### Exercise objective:
For this exercise, transcribe all the entries exactly as given and omit the images.

### Screenshot grounding data:
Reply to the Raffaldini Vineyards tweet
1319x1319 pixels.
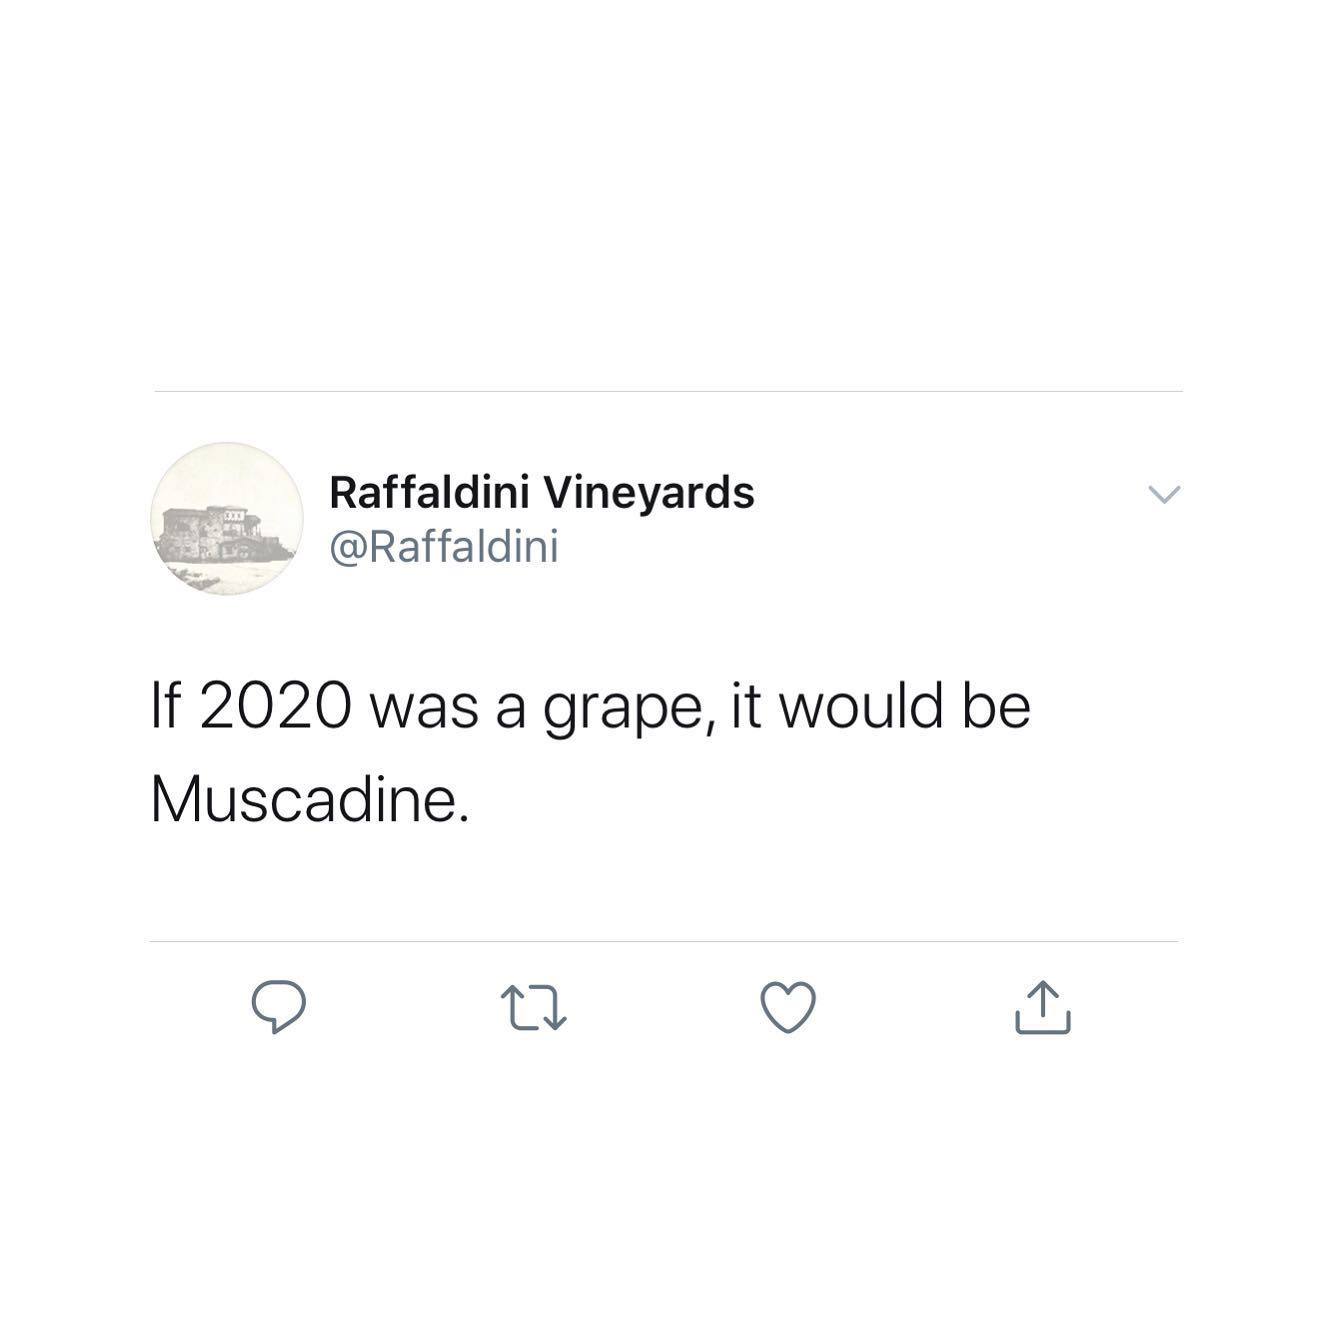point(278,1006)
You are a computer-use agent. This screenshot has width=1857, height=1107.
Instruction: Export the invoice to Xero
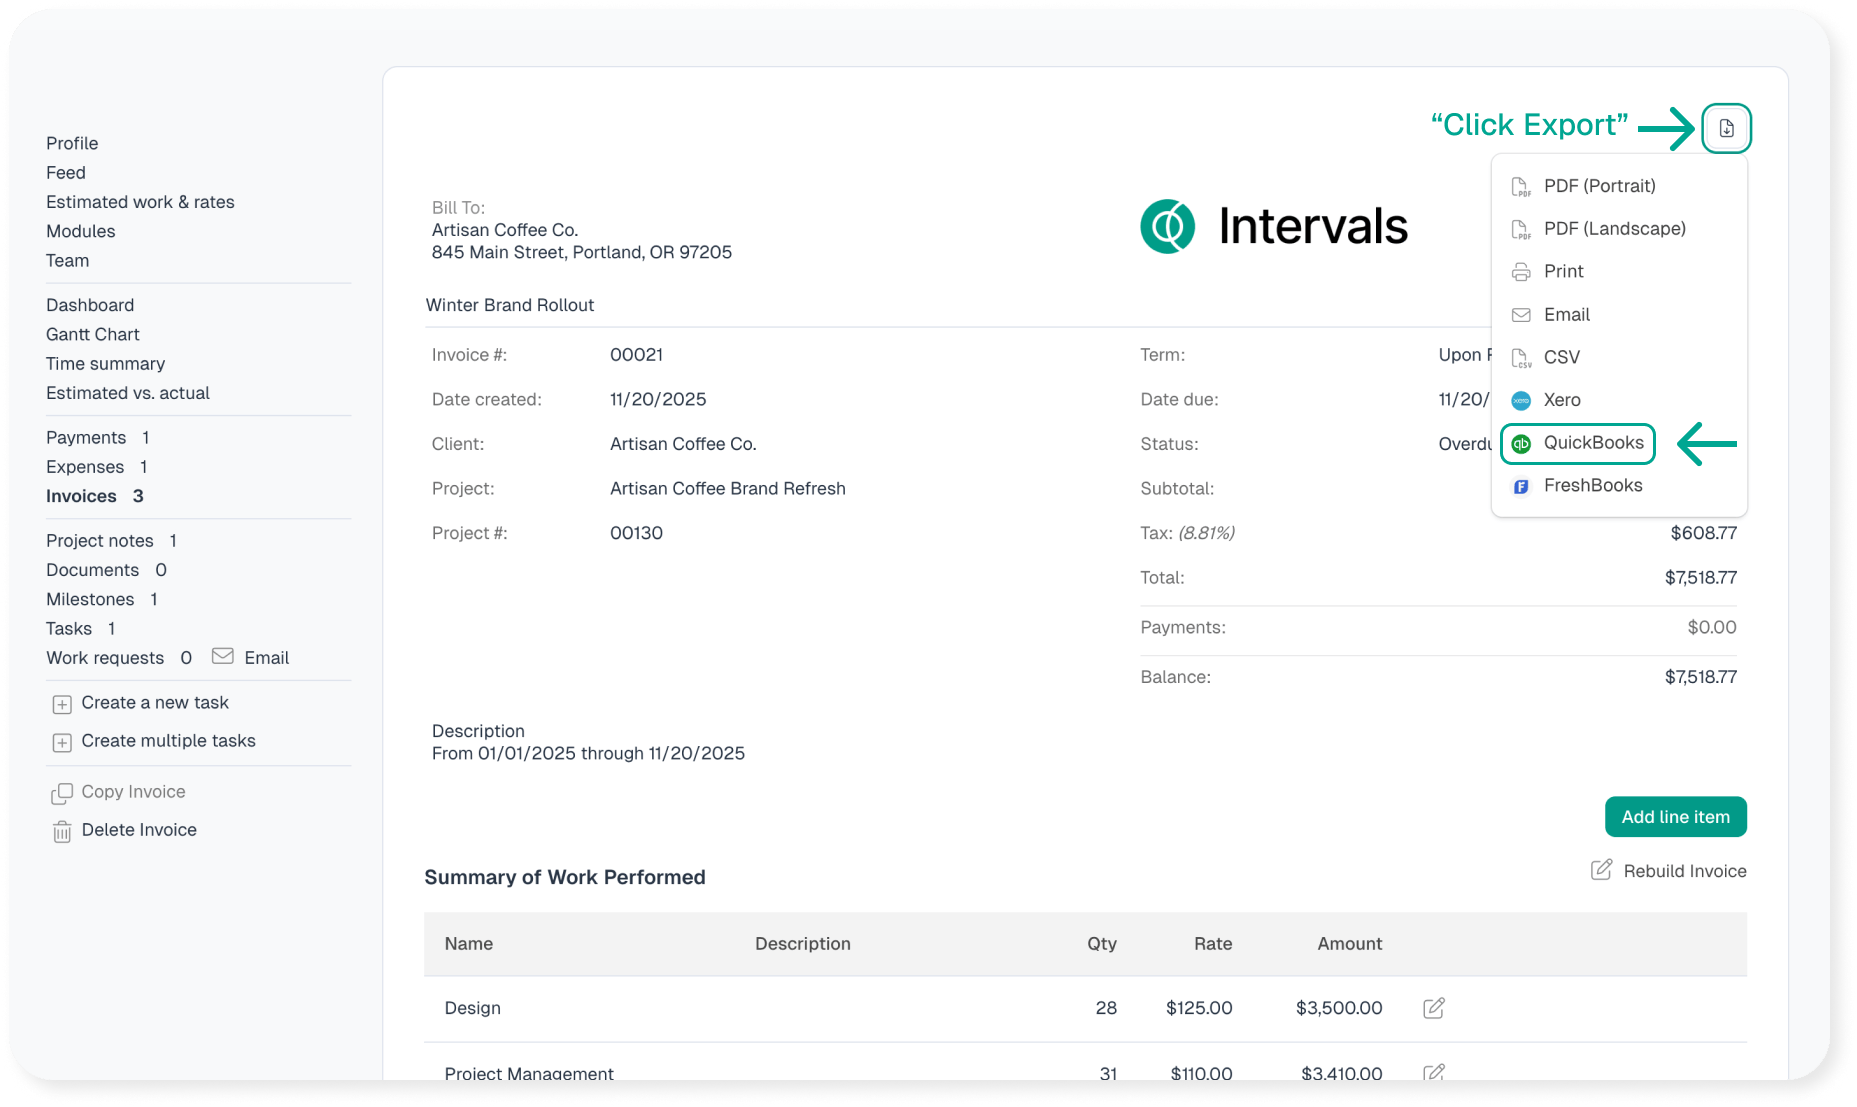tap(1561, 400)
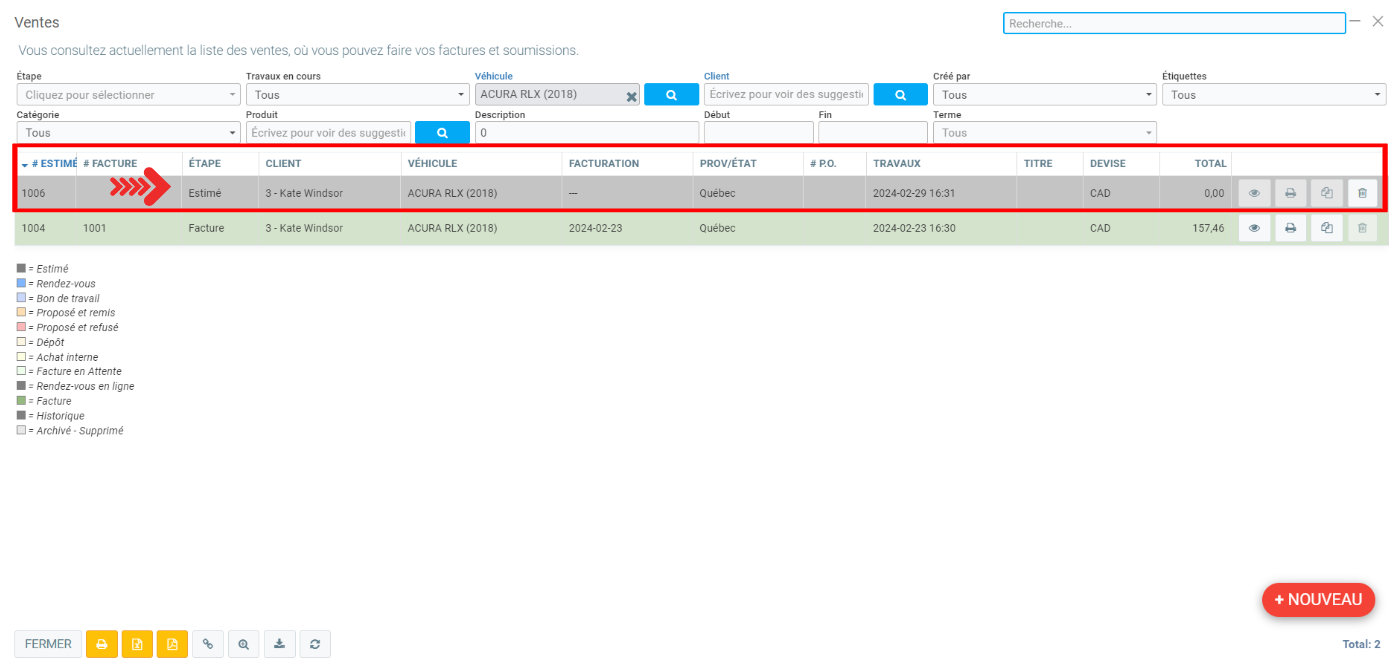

### Reply to the task:
Reply to the Raffaldini Vineyards tweet
1319x1319 pixels.
point(278,1006)
You are a computer-use agent. This screenshot has width=1857, height=1107.
Instruction: Export the invoice to Xero
tap(1561, 400)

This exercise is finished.